Different Types of Dementia, and How to Prevent Them

If you have ever had a loved one experience a form of dementia, then you understand the special challenges of the condition. Unlike other chronic medical conditions that affect the heart, kidneys, or other organ systems, dementia affects the brain. This means that dementia can affect a person’s sense of self and their relationships with everyone around them. One of the most recent examples of dementia’s toll occurred with the family of actor Bruce Willis’s revelation that he is suffering from frontotemporal dementia (FTD). This form of dementia is not as common as other forms, but it is more commonly diagnosed in people younger than age 60.

At Lompoc Valley Medical Center, we believe that, beyond comprehensive medical care, information is the most empowering resource we can provide to our patients and their families. Knowing about the different types of dementia and how to prevent them can help you manage this condition better if it affects you or someone you love.

What is dementia?

The term dementia is a broad category that describes many different kinds of disorders. According to the US Centers for Disease Control and Prevention (CDC), dementia can be defined as “an impaired ability to remember, think, or make decisions that interfere with doing everyday activities.” Many people believe that dementia is a normal part of aging (this is illustrated by the common usage of the description of a “senior moment”). However, having difficulties with thinking and remembering that affects how you live your life is not a normal part of aging. Some normal age-related changes may include forgetting the name of a word but remembering it later or sometimes forgetting where you put a common item, like your wallet. However, these lapses are not considered true dementia.

How common is dementia?

Dementia is becoming more common worldwide, with experts noting that more than 55 million people live with dementia today and a predicted tripling by 2050.

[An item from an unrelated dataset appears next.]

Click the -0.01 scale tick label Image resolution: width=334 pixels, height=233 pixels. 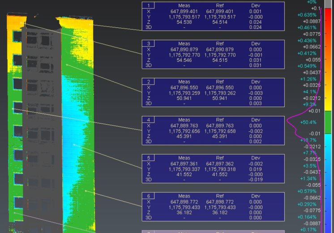coord(315,134)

What are the different types of dementia?

Dementia occurs in many forms. You are probably familiar with the most common type of dementia, Alzheimer’s dementia. However, many other types of dementia can cause similar or overlapping symptoms. Some of these types of dementia are progressive, meaning they will generally worsen as time progresses. However, some types are reversible.

Alzheimer’s dementia

Alzheimer’s dementia is by far the most common cause of dementia. Most people develop Alzheimer’s in their later decades; in fact, one in three people over age 85 have Alzheimer’s dementia. However, the disease can occur in earlier decades, as well. This form of dementia typically starts with mild cognitive problems. Then it progresses to a more severe decline over a decade. Almost all parts of brain function are eventually affected, ranging from memory to judgment to reasoning to behavior to motor function. People with Alzheimer’s typically have bundles or twisted proteins in their neurons known as “neurofibrillary tangles,” as well as abnormal clumps of a protein called beta-amyloid. However, researchers are not sure how these affect the brain or why they develop.

Frontotemporal dementia

Frontotemporal dementia (FTD) is most commonly discovered in younger people, most often diagnosed between 45 and 65. In this type of dementia, the cells in specific brain areas become damaged, leading to a loss of function. The areas of the brain that are impacted include the frontal lobe and/or the temporal lobe, which are responsible for your personality, behavior, and ability to understand or create language. In FTD, behavioral changes are often the first sign of the disease. There are many causes for the changes seen in these specific brain areas, including particular tau and TDP-43 proteins that build up in these areas. This type of dementia can run in families.

Lewy body dementia

This type of dementia can cause problems with thinking, making decisions, staying focused, and getting quality sleep. Some people may also have hallucinations. In this type of dementia, a protein called a “Lewy body” is prominent within the brain. Scientists are unsure how these abnormal proteins cause specific changes. Lewy bodies have also been associated with other types of dementia, such as Alzheimer’s dementia and Parkinson’s dementia. There is no current known cause or risk factor involved with Lewy body dementia. The condition is also not thought to be hereditary or genetic.

Vascular dementia

This type of dementia can occur after a person has a stroke. During a stroke, certain parts of the brain experience a disruption in their blood flow, which means that brain cells don’t get the oxygen and nutrients they need from the blood. Even if the blood flow is eventually returned to that area of the brain, there can be permanent damage to those cells. The symptoms of vascular dementia will vary depending on what part of the brain was affected. If a major blood vessel was blocked, a person may have a more severe form of dementia, with problems with thinking skills. If a person has had several “mini” strokes, this may also cause a more profound type of dementia. It is possible for a person with vascular dementia to also have some signs of Alzheimer’s dementia or other forms of dementia. In this case, they have “mixed dementia.”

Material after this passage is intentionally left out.